I’d never felt so religious in my life.

 

“Epiphany” they call it.

 

That’s what I had, a huge epiphany, bulging through my pants.

 

That’s why I -heart- religion, especially the one that blows you to clear your sins.

Earth to Woody Allen: You’re rich, bitch!

…And there’s nothing wrong with that, you goddamn hippie. So stop being so preachy. Stop shoving “valuable lessons” down our throats. I paid my 10 dollars, now make me laugh for an hour and a half and we’ll call it a day.

 

 

 

I’m talking about your Europeeeean period, pronounced with a snotty accent. I get it: now you have periods and stuff, like painters. You’re an artiste (French pronunciation). Snore.

 

So first of all, we need to have the names of cities in the titles.
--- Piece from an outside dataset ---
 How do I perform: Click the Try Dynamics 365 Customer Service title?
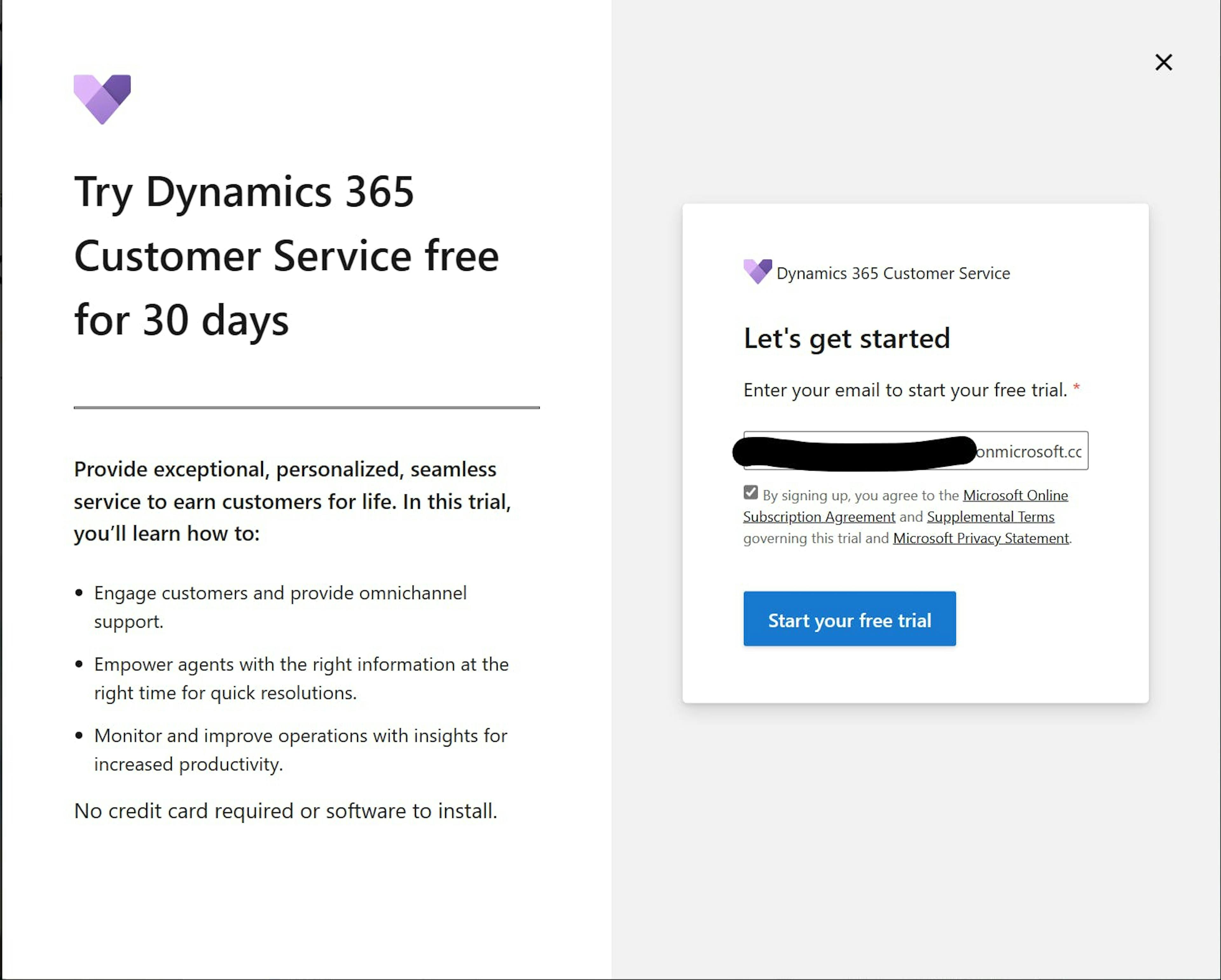pos(286,256)
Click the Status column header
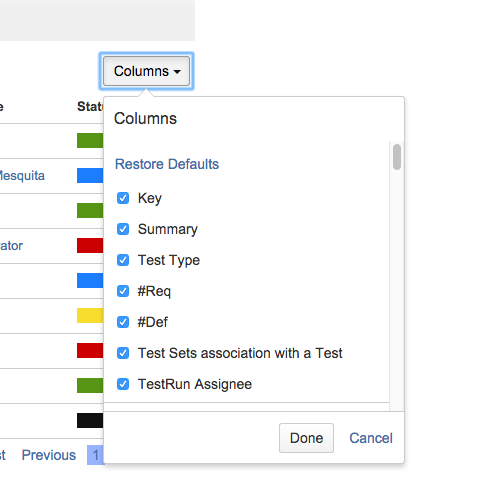 90,107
And not any city, mind you: cultural cities. “Vicky Cristina Barcelona”, “Midnight in Paris”. It’s about the meaning of art and life, right? So I guess, “Vicky Cristina Ibiza” or “Midnight in Amsterdam’s Red-Light District” was never an option. No meaning of life there, my friends…

 

But putting the name of the city in the title is pointless, since you never actually use the city to say anything. In these two movies, the spectator gets the impression Barcelona is barely the Gothic district and Paris starts at Notre-Dame and finishes at the Champs-Elysées. It’s like you’d shot the movie on the set of Disney’s Ratatouille.

 

Of course you have no idea how these cities function or how real people live. You’re rich, so it makes total sense that, seen from your perspective, Owen Wilson is swallowing expensive champagne in a five-star hotel overlooking the Louvre and Scarlet Johansson never sets foot in the Rabal neighborhood of Barcelona (which is, by the way, where real artists go at night).

 

Your pathetic little bourgeois characters wine and dine themselves to a stupor in these cities and ramble about how they want to “make art”, be it photography or writing, without ever approaching the artists that live in these cities. Of course, in order to do that, they’d have to walk away from the arab-less neighborhoods of Paris, into the northern part, where real underground art goes down.

 

Even when an “artist” appears (Bardem), he’s some ridiculously shallow version of a sellout who prowls the salons of Barcelona looking for groupies and drives a sports car. That’s your idea of an artist? Seriously?

 

So stop pretending, Woody. You’re rich and comfortable, and that’s fine. Stop trying to tell us “what art is about” or creating characters who are “artists” and hang out at posh restaurants. You’re becoming an annoying, intellectual version of Sophia Coppola. You know: the girl who’s only “existential dilemmas” in life are being rich in a five-star hotel in Tokyo and being too stupid to try and learn Japanese. No, I’ll just stay in my room listening to Radiohead records and feeling miserable because I can’t find my sense in life. Christ.

 

We, the real people, we don’t have time to go around wondering what the “swinging twenties” were like or imagining if it’d be better to hang out with Toulouse-Lautrec or Dali. We don’t go around being nostalgic about Paris. We’re too busy trying to pay our bills, trying to shoot guerrilla movies without landing in jail and scoping supermarkets for wine under 2 euros that won’t make you blind.

 

So fuck off, Woody, with your stupid new-age lessons. It’s not our fault you’re too rich to come hang with us at our underground events. It’s too bad you seem to think there’s no black people in Paris or that anything worthwhile is around Notre-Dame. Somehow, you got lost in translation and obviously, you’re bored to hell with your social life.

 

The problem is you think we’re all miserable or that we’re all concerned with your childish fits of crass existentialism. Just make a straight-up comedy, man. You know, one where your lead character actually holds a job.

 

Either that, or enjoy being rich. Go hang out with Sophia Coppola and talk about the next Picasso you’re going to buy. Enjoy life, dude. And spare us the self-misery.